42 USC 652 note.(f) EFFECTIVE DATE; IMPLEMENTATION. -(1) The amendments made by subsections (a), (d), and (e) shall become effective on the date of the enactment of this Act.
42 USC 654 note. (2) The amendments made by subsections (b) and (c) shall become effective on the first day of the first month beginning one year or more after the date of the enactment of this Act.

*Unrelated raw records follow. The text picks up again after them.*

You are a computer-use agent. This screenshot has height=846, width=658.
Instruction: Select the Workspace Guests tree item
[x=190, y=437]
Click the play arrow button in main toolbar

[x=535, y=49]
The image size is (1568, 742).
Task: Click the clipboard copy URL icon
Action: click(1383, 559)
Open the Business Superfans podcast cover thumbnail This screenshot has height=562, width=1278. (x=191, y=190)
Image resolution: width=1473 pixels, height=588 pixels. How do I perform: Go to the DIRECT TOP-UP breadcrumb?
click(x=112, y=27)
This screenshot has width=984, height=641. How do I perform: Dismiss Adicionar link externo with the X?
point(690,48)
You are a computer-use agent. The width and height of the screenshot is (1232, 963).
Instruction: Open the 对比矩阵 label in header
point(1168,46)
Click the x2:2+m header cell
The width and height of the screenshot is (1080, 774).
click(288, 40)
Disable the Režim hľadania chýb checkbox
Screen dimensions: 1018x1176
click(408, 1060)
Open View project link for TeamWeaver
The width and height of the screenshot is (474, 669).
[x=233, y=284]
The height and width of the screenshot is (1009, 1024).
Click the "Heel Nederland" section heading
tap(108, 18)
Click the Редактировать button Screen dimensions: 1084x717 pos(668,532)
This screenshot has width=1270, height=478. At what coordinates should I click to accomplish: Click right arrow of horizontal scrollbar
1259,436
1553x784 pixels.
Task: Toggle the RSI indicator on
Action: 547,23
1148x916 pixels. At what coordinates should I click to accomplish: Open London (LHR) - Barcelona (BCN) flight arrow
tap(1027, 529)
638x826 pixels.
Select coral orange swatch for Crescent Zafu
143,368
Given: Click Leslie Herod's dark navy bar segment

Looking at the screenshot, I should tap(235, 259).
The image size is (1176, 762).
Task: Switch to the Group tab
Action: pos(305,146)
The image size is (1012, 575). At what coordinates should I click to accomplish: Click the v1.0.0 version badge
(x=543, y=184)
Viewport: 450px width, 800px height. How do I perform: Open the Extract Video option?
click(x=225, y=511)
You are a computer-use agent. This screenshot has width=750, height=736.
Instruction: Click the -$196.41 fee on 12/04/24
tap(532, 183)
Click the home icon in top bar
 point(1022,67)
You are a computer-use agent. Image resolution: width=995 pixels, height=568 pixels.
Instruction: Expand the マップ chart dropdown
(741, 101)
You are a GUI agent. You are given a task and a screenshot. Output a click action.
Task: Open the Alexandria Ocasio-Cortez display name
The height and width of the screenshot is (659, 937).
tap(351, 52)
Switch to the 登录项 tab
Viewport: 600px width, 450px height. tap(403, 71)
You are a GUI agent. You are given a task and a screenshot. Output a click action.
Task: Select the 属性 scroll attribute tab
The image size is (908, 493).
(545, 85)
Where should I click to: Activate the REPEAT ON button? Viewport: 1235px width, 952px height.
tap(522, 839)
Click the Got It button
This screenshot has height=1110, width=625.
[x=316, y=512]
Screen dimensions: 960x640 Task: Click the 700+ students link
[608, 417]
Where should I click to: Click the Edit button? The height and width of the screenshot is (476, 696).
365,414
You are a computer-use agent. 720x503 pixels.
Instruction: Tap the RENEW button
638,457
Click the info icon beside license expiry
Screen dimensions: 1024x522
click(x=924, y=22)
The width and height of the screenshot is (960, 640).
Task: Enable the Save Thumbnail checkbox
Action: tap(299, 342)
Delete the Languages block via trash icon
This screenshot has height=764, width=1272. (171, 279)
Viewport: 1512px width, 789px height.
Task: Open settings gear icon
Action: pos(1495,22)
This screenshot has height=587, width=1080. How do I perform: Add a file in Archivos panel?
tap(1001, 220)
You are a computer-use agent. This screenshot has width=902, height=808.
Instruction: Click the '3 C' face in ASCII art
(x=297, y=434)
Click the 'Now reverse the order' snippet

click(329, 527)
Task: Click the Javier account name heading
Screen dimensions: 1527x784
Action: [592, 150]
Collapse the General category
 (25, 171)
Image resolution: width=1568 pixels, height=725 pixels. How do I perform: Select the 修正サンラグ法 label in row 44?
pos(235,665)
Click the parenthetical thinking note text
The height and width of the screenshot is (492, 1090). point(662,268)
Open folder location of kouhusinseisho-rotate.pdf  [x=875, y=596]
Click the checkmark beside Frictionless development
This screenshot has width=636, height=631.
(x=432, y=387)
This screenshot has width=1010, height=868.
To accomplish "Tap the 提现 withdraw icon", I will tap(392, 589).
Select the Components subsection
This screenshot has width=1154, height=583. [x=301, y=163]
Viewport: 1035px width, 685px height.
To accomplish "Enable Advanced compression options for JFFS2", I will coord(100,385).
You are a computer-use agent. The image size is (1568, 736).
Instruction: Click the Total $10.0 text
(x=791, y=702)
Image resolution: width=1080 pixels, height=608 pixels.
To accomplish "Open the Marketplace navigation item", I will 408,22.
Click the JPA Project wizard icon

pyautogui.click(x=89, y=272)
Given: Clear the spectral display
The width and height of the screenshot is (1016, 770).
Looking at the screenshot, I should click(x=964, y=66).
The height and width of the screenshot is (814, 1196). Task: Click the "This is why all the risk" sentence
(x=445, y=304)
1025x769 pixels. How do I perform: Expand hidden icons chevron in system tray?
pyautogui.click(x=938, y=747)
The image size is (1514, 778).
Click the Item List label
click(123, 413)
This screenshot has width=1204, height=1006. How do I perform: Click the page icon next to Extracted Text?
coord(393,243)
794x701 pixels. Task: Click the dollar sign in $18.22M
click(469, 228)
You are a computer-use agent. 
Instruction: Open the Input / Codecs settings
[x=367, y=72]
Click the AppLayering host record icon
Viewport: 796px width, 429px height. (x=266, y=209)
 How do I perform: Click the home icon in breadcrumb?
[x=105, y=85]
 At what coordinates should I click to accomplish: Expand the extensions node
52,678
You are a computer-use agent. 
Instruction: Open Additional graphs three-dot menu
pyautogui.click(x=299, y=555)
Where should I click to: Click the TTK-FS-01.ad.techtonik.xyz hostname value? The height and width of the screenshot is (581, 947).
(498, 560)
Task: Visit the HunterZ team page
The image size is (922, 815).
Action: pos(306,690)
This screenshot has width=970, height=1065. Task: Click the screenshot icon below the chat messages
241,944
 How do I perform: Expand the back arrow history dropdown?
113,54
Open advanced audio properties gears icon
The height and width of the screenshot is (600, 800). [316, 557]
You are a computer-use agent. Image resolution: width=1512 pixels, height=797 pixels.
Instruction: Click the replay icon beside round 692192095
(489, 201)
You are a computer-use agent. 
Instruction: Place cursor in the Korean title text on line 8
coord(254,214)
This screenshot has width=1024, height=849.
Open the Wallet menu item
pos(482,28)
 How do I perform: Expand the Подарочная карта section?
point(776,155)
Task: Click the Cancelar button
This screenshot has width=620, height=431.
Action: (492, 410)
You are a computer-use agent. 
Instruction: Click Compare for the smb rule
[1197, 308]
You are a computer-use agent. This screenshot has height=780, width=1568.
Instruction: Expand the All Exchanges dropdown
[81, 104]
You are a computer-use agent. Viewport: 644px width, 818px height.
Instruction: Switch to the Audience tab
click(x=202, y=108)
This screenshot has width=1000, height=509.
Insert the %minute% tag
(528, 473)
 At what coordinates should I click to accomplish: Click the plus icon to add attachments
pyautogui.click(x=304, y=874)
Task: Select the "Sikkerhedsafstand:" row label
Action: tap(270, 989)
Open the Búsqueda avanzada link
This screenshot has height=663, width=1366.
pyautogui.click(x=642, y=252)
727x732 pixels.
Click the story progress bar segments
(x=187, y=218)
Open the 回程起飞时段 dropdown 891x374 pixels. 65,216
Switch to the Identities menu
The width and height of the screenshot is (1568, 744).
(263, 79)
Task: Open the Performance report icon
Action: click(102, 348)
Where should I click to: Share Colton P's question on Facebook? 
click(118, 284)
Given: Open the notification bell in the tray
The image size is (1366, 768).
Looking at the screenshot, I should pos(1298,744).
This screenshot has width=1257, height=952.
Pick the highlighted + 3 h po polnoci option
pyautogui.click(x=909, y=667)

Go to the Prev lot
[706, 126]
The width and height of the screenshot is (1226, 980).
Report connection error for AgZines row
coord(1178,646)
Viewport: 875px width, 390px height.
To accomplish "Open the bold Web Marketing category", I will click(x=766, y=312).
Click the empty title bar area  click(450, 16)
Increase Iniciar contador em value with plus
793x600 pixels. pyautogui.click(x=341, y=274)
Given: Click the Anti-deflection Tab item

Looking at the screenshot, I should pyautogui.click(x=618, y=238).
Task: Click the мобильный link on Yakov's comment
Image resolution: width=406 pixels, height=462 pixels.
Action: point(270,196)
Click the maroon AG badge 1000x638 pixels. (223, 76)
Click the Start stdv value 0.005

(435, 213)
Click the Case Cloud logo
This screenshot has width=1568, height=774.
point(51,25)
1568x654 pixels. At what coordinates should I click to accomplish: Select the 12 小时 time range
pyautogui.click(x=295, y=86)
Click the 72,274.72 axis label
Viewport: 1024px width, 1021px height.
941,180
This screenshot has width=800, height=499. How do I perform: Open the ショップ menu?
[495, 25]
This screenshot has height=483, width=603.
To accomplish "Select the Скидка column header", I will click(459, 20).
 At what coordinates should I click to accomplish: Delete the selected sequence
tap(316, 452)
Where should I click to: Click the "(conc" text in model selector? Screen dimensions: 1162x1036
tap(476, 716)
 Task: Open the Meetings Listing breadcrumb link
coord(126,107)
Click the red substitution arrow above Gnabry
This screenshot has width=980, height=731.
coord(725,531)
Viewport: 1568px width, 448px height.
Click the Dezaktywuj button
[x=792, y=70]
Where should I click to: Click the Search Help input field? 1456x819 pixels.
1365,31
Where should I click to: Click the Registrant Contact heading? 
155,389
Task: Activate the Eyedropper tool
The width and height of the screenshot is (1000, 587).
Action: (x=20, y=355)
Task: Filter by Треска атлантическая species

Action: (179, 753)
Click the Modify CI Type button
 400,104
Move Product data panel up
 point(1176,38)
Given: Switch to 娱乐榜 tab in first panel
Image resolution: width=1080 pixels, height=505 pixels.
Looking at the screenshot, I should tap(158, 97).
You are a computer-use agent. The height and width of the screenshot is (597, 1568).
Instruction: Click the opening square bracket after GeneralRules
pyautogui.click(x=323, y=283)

42 USC 652 note. (3) The Secretary of Health and Human Services shall collect the data necessary to implement the requirements of section 452(g) of the Social Security Act (as needed by subsection (a) of this section) and may, in carrying out the requirement of determining a State's paternity establishment percentage for the fiscal year 1988, compute such percentage on the basis of data collected with respect to the last quarter of the fiscal year (or, if such data are not available, the first quarter of the fiscal year 1989) if the Secretary determines that data for the full year are not available.
SEC. 112. INCREASED FEDERAL ASSISTANCE FOR PATERNITY ESTABLISHMENT.
(a) INCREASED PAYMENTS TO STATES. -Section 42 USC 655. 455(a)(1) of the Social Security Act is amended-
(1) by striking "and" at the end of subparagraph (A);
(2) by striking the semicolon at the end of subparagraph (B) and inserting in lieu thereof ",and"; and
(3) by adding at the end the following new subparagraph;
"(C) ;equal to 90 percent (rather than the percentage specified in subparagraph (A)) of so much of the sums expended during such quarter as are attributable to laboratory costs incurred in determining paternity;".
42 USC 655 note. (b) EFFECTIVE DATE.- The amendments made by subsection (a) shall apply with respect to laboratory costs incurred on or after October 1, 1988.